Set task:
Render the lines below as a numbered list, skipping blank lines and leaving out the pictures.

Entries:
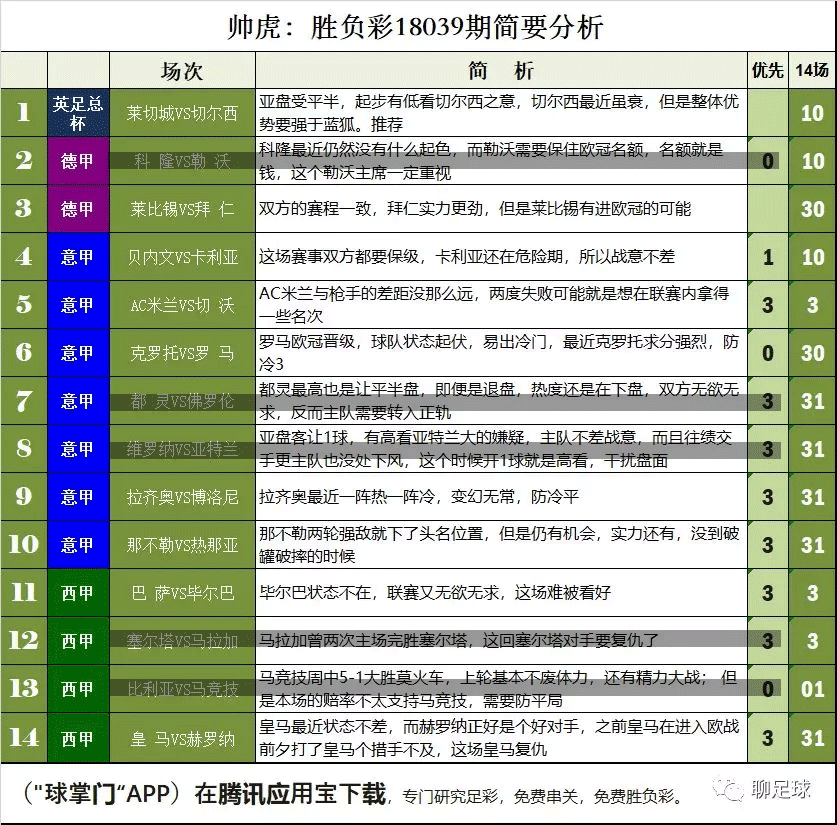Select the 拉齐奥VS博洛尼 match cell
This screenshot has width=837, height=825.
click(182, 497)
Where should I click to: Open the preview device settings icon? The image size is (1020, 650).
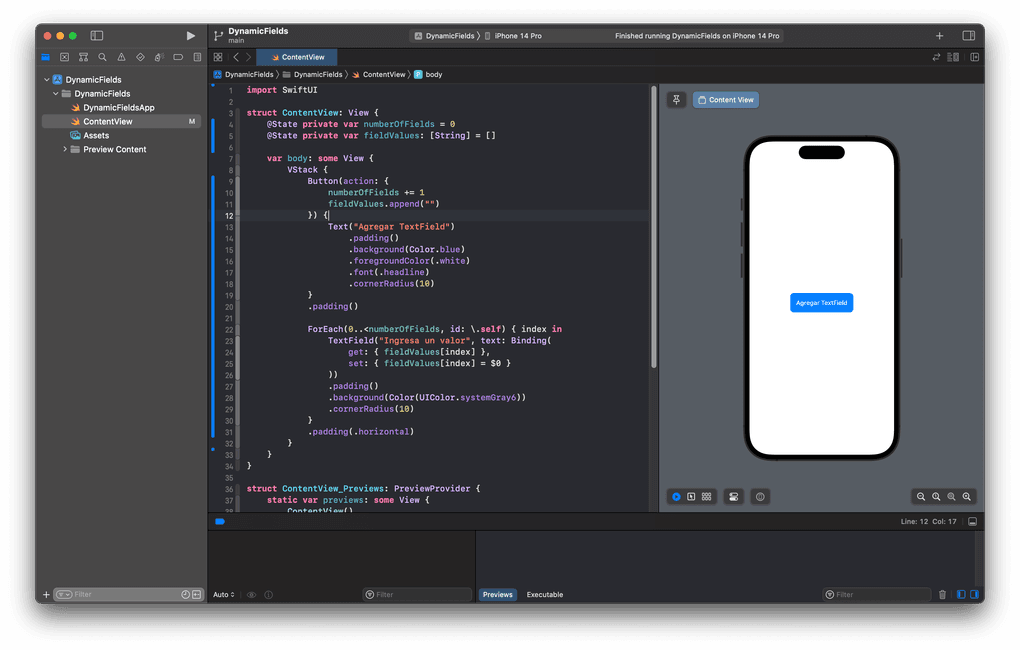733,497
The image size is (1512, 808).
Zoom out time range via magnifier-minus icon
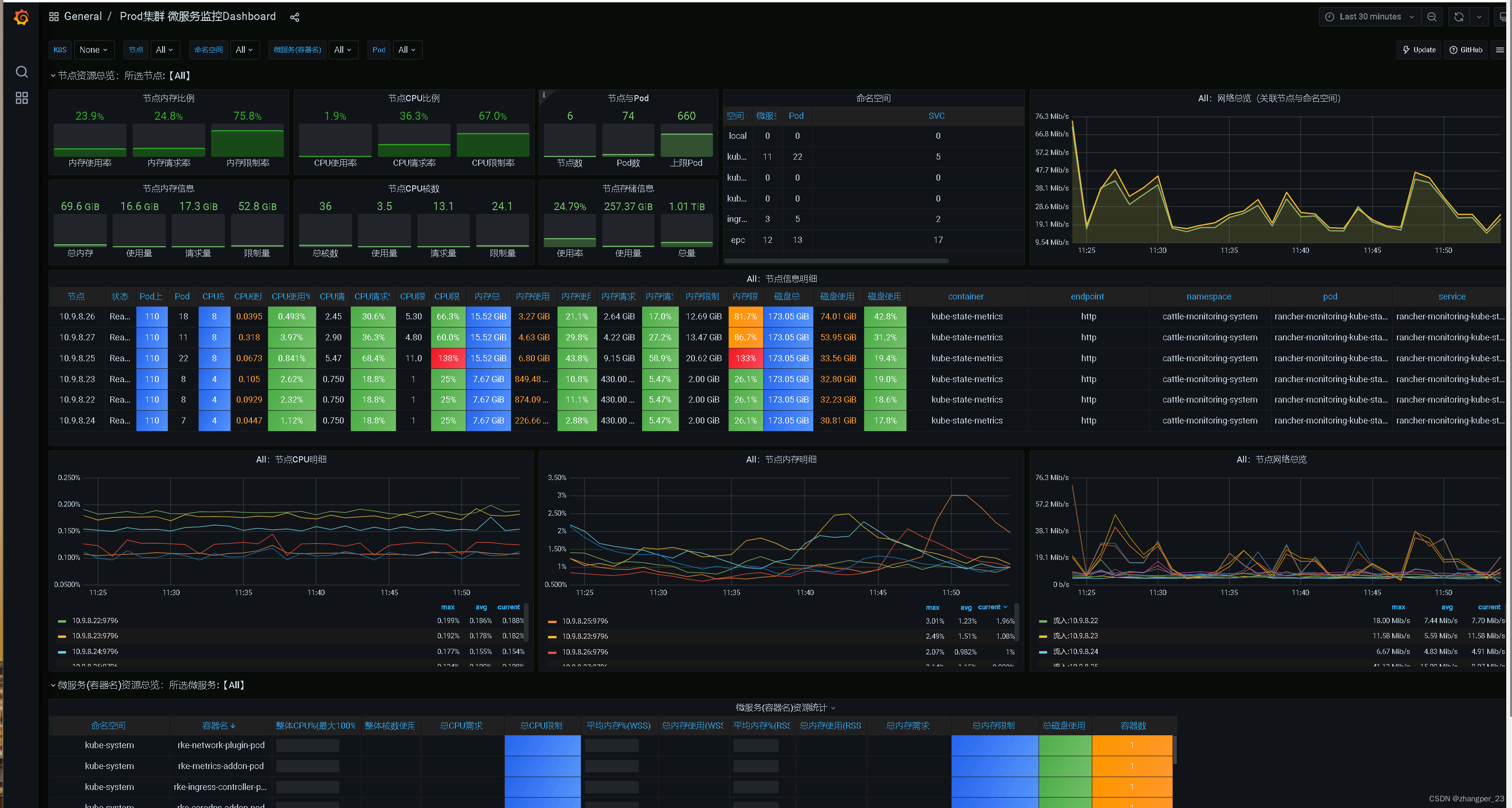click(x=1432, y=17)
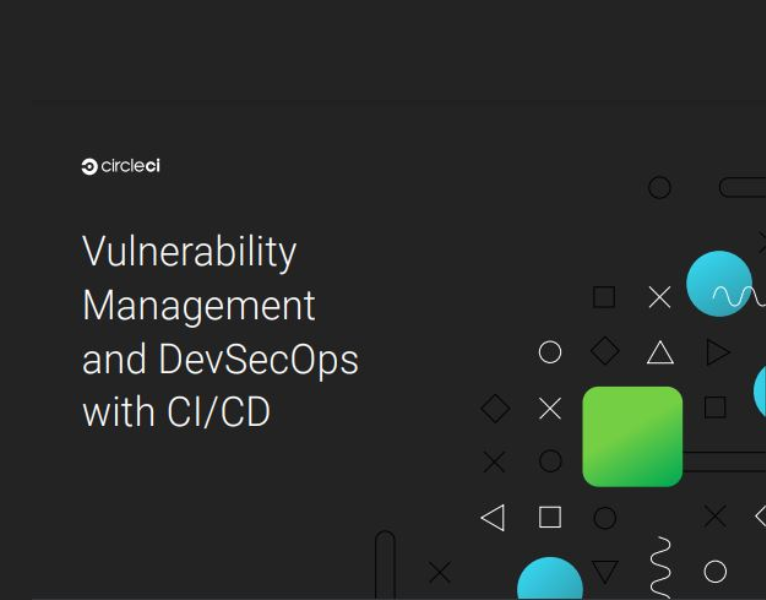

Result for this task:
1. Select the 拉齐奥VS博洛尼 match cell
2. This screenshot has width=837, height=825.
3. click(182, 497)
4. Where should I click to: Open the preview device settings icon? The image size is (1020, 650).
5. 733,497
6. The image size is (1512, 808).
7. Zoom out time range via magnifier-minus icon
8. click(x=1432, y=17)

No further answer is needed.